If your doctor thinks you may have lupus, they’ll start by asking you questions about your symptoms. Many people with lupus experience these symptoms:

  • Skin problems
  • Malar rash: a butterfly-shaped rash on the cheeks and nose
  • Discoid rash: round, disc-shaped sores, usually on the face and scalp
  • Oral ulcers: sores inside the mouth
  • Photosensitivity: a reaction to sun or light that causes a skin rash to appear or get worse

Other Symptoms

  • Arthritis: inflammation that causes pain and swelling in the joints
  • Problems with the brain and nervous system, like seizures (sudden, unusual movements or behavior) or psychosis (losing touch with reality)
  • Serositis: inflammation in the lining around your heart or lungs that causes chest pain to get worse when you take a deep breath

Lab Tests

Lab tests help doctors check for changes in your body that could be caused by lupus.
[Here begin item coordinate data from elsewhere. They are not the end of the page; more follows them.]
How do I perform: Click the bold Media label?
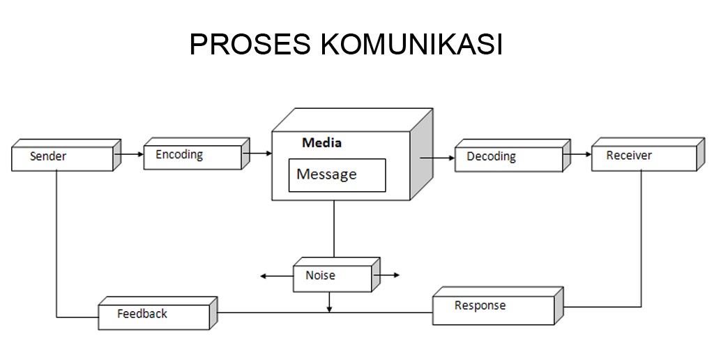pos(321,143)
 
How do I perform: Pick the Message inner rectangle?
pos(337,175)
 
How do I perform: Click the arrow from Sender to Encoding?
pos(128,153)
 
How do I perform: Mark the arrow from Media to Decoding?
pos(436,158)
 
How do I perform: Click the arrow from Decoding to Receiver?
pos(577,154)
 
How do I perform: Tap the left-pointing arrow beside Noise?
pos(276,276)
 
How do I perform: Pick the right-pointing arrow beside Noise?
pos(388,276)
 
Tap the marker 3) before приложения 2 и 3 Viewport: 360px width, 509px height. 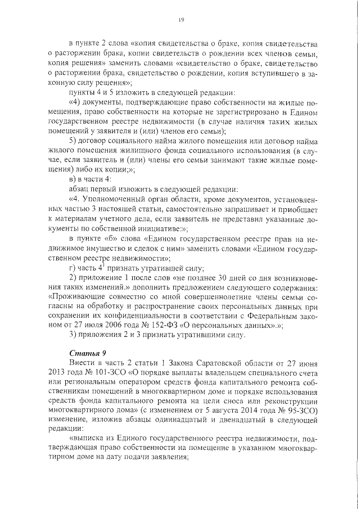(x=72, y=335)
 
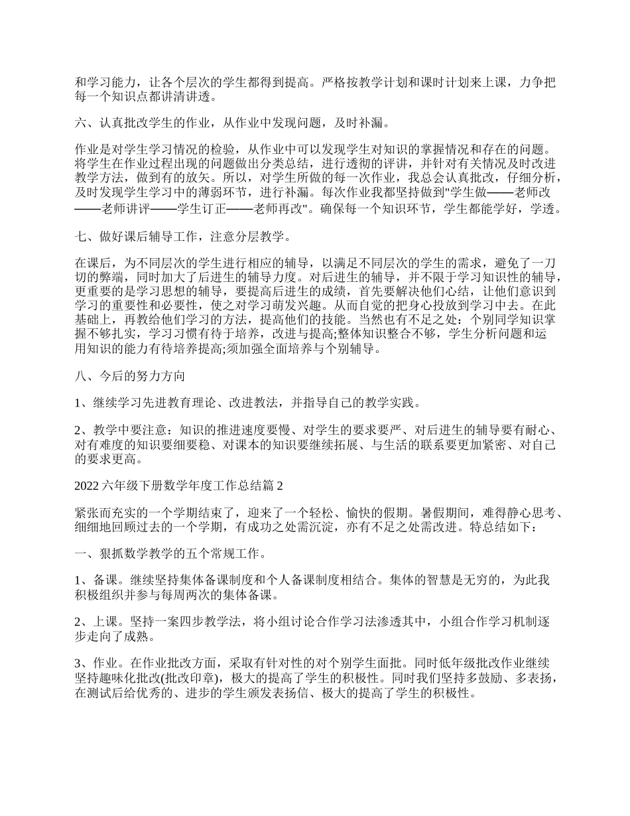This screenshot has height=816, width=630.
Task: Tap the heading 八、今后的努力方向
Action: pos(129,376)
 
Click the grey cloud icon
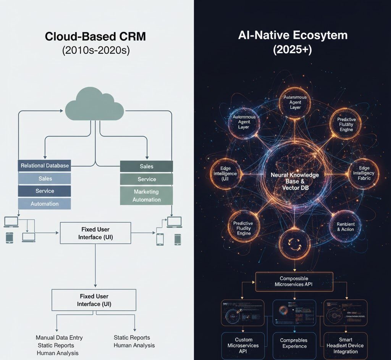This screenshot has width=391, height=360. click(x=95, y=104)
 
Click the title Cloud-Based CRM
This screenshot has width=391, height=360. click(x=95, y=37)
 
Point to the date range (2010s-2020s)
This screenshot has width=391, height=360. click(x=95, y=51)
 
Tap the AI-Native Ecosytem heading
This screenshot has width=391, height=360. click(x=292, y=35)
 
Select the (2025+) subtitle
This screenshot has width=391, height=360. click(x=292, y=50)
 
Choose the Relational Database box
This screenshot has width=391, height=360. click(x=45, y=166)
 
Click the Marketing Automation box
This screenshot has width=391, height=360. click(x=147, y=196)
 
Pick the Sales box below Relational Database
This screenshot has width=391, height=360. click(x=45, y=178)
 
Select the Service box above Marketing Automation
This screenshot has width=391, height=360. click(x=147, y=179)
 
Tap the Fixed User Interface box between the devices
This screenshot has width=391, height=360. click(x=95, y=233)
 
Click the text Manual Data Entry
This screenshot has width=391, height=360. click(x=59, y=338)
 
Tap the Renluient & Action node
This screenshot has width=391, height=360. click(x=346, y=227)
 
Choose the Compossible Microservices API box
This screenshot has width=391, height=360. click(x=294, y=281)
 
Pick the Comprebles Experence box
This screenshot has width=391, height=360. click(x=294, y=343)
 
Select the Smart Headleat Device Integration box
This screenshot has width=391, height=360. click(x=345, y=346)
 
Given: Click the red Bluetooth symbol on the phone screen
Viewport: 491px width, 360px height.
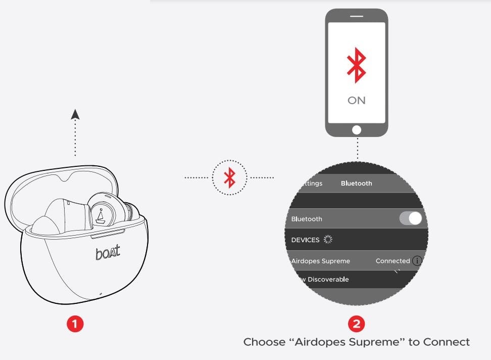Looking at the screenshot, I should click(356, 66).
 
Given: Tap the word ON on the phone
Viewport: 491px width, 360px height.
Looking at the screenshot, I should click(356, 100).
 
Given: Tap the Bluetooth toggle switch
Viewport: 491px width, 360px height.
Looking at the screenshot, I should click(410, 218).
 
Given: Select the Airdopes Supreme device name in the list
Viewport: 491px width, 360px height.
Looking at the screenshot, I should click(321, 261).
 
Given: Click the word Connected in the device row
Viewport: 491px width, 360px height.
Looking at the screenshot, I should click(392, 261).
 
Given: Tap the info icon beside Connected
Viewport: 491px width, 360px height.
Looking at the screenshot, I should click(417, 261).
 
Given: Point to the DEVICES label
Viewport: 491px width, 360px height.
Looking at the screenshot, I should click(306, 240).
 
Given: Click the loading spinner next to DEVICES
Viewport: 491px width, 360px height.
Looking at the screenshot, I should click(328, 239).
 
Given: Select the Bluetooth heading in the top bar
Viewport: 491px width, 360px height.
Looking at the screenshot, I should click(356, 184).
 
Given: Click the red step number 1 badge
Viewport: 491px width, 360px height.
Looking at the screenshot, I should click(75, 324).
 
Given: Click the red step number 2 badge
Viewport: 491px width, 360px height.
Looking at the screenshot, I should click(356, 324).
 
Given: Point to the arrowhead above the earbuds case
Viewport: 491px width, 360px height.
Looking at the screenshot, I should click(75, 115).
When your doctor reviews your test results, they’ll look for these common signs of lupus:

  • Unusual antinuclear antibodies (ANA): the ANA test checks for a type of antibodies in your blood that attack healthy cells and tissues
  • Other unusual antibodies: in addition to ANA, there are blood tests that check for different types of antibodies, like anti-DNA, anti-Sm, or positive phospholipid antibodies
  • Certain blood disorders, like anemia (not having enough red blood cells to carry oxygen through the body) or problems with your white blood cells or platelets
  • Kidney problems: your doctor may give you a urine test to check how well your kidneys are working to filter waste out of your body.